Wie oft sehen wir z. B. christliche Eltern in Unruhe und großer Sorge über die Auflehnung und Weltlichkeit ihrer Kinder, und doch haben sie eigentlich nur sich selbst wegen dieser Erscheinungen anzuklagen, weil sie in ihrer Familie nicht treu mit Gott ihren Weg gegangen sind. So war es bei Jakob. Er stand in Sichem auf einem niedrigen Niveau, und da ihm jenes zarte Gefühl fehlte, das ihn bestimmt zur Entdeckung seiner falschen Stellung gebracht hätte, gebrauchte Gott in seiner Treue die Umstände, um ihn zu züchtigen. „Irrt euch nicht, Gott lässt sich nicht spotten! denn was irgend ein Mensch sät, das wird er auch ernten“ (Gal 6,7). Das ist ein ernster Grundsatz, der sich in den Regierungswegen Gottes immer wieder findet, und dessen Anwendung niemand entgehen kann.

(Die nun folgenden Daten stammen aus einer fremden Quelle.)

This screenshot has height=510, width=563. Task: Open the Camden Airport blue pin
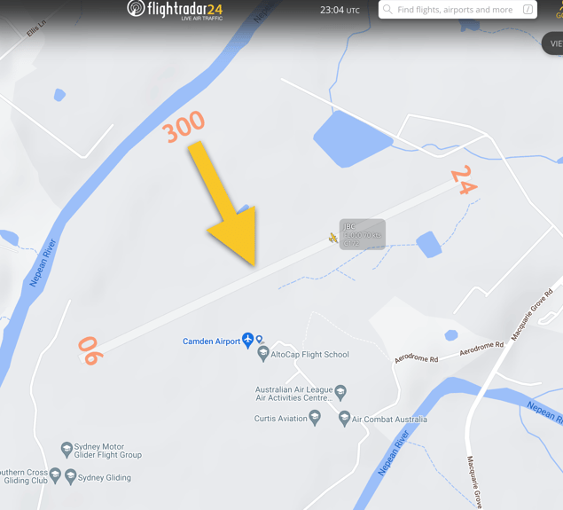click(247, 341)
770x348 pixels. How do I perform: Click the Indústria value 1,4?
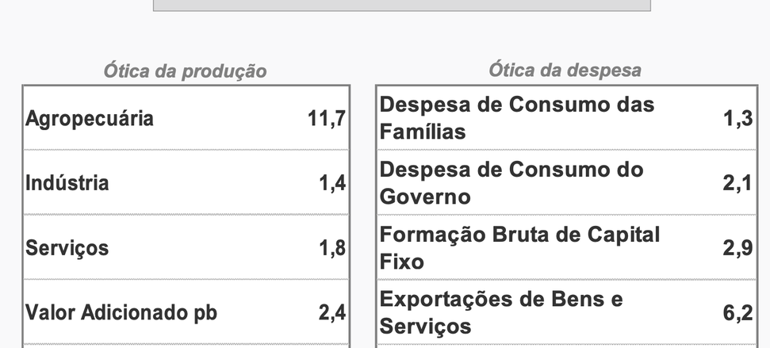pyautogui.click(x=332, y=184)
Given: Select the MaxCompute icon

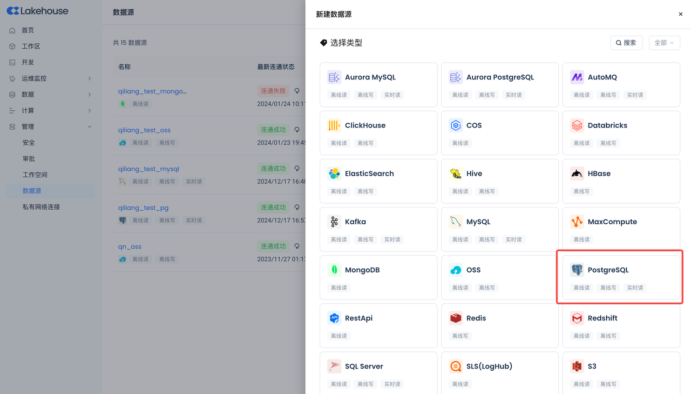Looking at the screenshot, I should (x=577, y=222).
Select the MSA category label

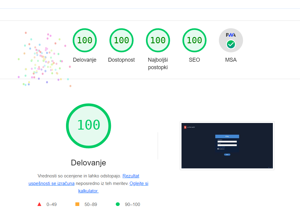click(x=231, y=60)
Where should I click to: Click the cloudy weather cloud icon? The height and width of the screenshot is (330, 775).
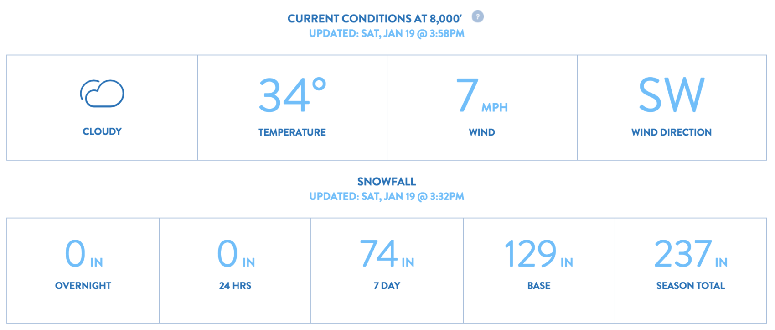click(102, 94)
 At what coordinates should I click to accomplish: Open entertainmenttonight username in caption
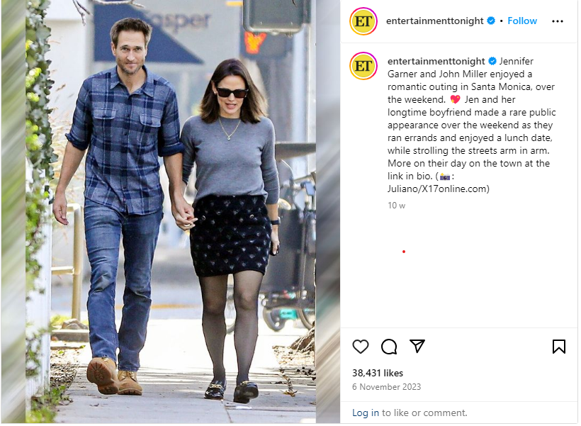coord(436,61)
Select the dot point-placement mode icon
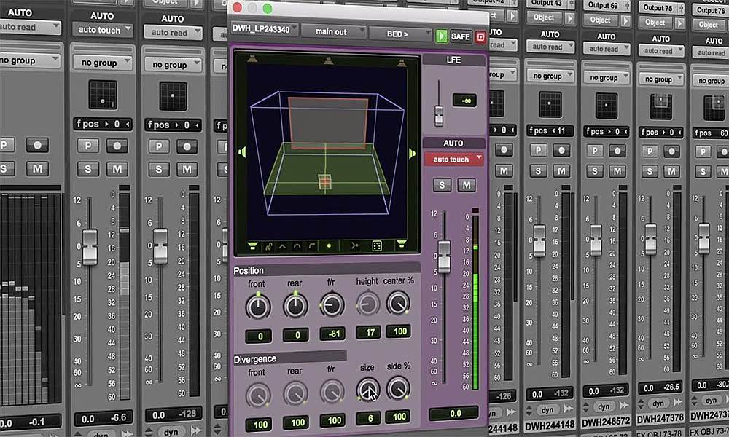 [328, 245]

Für die Kinder Gottes ist es sogar Gnade, dass sie gezwungen sind, die Früchte ihrer Irrtümer zu ernten. Es ist Gnade, auf die eine oder andere Weise lernen zu müssen, wie traurig es ist, sich von dem lebendigen Gott zu entfernen oder den uns von ihm zugewiesenen Platz nicht einzunehmen. Wir müssen erfahren, dass auf der Erde der Ort unserer Ruhe nicht ist. Der Wunsch Gottes ist, dass wir in und bei ihm ruhen. Das ist Gnade. Und wenn wir abirren oder auf dem Weg zurückbleiben, ruft Er uns zu: „Wenn du umkehrst,… zu mir umkehrst usw.“ (Jer 4,1). Falsche Demut, die Frucht des Unglaubens, leitet oft den Abgeirrten oder Zurückgebliebenen dahin, eine geringere Stellung einzunehmen als die, die Gott ihm gibt, weil er nicht den Grundsatz kennt, auf dem Gott eine Seele wiederherstellt und auch nicht das Maß dieser Wiederherstellung. Der verlorene Sohn wollte ein Tagelöhner werden, weil er nicht wusste, dass er auf diesen Platz genauso wenig Anspruch hatte wie auf den eines Sohnes, und dass es andererseits dem Charakter des Vaters nicht entsprochen hätte, ihn in eine solche Stellung zu bringen.